* Stated problem A
Answer these questions using the press release on swipe fees:
(i) Which two representatives introduced H.R. 8874?
(ii) What percentage of all credit cards do Visa and Mastercard issue?
(iii) How much in annual savings would the legislation produce, according to CMSPI?
* Stated problem B
From the press release on swipe fees, write out the stretch from "The House bill complements" through "all credit cards.".
* Stated problem C
For each statement, say whether it agrees with the press release on swipe fees. Answer yes or no and quote the words that decide it.
(i) The Senate version of the bill was introduced in July.
(ii) The bill would require the largest banks to allow processing over at least three unaffiliated networks.
(iii) Debit card transactions have used this routing process for less than five years.

* Extract provided
◆ ◆ ◆ ◆

NACS Backs Legislation to Reduce Swipe Fees

Bills in the House, Senate seek to inject competition into the credit card market.

September 20, 2022

ALEXANDRIA, Va.—NACS supports the bipartisan legislation introduced yesterday in the U.S. House of Representatives that creates choice for merchants when it comes to routing credit card purchases over payments networks. Together with a companion bill introduced in the Senate in July, the House bill looks to pave the way for a more competitive credit card market and address the exorbitant swipe fees Americans pay every year.

The Credit Card Competition Act of 2022 (H.R. 8874), introduced by Rep. Peter Welch (D-Vt.) and Rep. Lance Gooden (R-Texas), would require the largest U.S. banks that issue Visa or Mastercard credit cards to allow transactions to be processed over at least two unaffiliated card payment networks—the same process that has been used for debit card transactions for more than a decade.

The House bill complements the bipartisan Senate version of the bill, S. 4674, that was introduced in July by Sen. Richard Durbin (D-Ill.) and Sen. Roger Marshall (R-Kan.).

The legislation proposes an open marketplace for credit card processing in which retailers could choose which payment network to use to handle a transaction. Currently, networks equipped to route these transactions have been blocked from entering the market by Visa and Mastercard, which dominate the U.S. market and issue 83% of all credit cards.

This legislation would result in $11 billion annually in savings for American businesses and consumers, according to the payments consulting firm CMSPI.

◆ ◆ ◆ ◆

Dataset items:
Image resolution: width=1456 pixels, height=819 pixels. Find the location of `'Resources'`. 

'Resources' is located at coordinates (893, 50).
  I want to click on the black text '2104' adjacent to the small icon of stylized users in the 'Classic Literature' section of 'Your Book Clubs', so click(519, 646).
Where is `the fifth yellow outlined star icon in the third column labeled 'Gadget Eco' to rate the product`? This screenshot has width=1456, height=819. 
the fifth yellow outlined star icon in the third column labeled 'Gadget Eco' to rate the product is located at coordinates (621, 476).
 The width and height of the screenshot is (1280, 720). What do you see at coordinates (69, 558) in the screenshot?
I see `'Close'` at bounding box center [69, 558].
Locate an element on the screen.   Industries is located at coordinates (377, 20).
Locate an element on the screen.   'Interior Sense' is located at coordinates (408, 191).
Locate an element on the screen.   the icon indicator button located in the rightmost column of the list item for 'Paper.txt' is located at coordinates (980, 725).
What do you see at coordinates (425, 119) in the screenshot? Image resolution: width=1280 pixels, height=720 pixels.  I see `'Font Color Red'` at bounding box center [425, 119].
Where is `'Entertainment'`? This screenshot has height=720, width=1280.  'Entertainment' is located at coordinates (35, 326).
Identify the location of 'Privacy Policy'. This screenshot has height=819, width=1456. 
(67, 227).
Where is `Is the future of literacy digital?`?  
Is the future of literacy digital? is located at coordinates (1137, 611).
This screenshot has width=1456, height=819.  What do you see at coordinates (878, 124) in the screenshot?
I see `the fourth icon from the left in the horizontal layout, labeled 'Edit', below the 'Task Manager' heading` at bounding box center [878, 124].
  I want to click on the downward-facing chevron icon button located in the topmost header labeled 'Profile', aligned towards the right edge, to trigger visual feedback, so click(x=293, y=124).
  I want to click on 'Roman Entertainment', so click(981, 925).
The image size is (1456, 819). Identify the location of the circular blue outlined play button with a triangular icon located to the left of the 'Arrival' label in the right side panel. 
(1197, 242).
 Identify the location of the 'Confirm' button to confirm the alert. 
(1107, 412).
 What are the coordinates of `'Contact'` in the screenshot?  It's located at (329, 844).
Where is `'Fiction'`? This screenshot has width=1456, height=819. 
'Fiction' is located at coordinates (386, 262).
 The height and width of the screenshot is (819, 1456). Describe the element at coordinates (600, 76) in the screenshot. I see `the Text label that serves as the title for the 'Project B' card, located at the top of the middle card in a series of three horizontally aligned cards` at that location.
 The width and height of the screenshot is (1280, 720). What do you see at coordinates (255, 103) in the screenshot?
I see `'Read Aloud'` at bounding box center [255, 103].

◆ ◆ ◆ ◆

* Written response A
(i) Rep. Peter Welch (D-Vt.) and Rep. Lance Gooden (R-Texas)
(ii) 83%
(iii) $11 billion

* Written response B
The House bill complements the bipartisan Senate version of the bill, S. 4674, that was introduced in July by Sen. Richard Durbin (D-Ill.) and Sen. Roger Marshall (R-Kan.).

The legislation proposes an open marketplace for credit card processing in which retailers could choose which payment network to use to handle a transaction. Currently, networks equipped to route these transactions have been blocked from entering the market by Visa and Mastercard, which dominate the U.S. market and issue 83% of all credit cards.

* Written response C
(i) Yes: "introduced in July by Sen. Richard Durbin (D-Ill.) and Sen. Roger Marshall (R-Kan.)"
(ii) No: "at least two unaffiliated card payment networks"
(iii) No: "used for debit card transactions for more than a decade"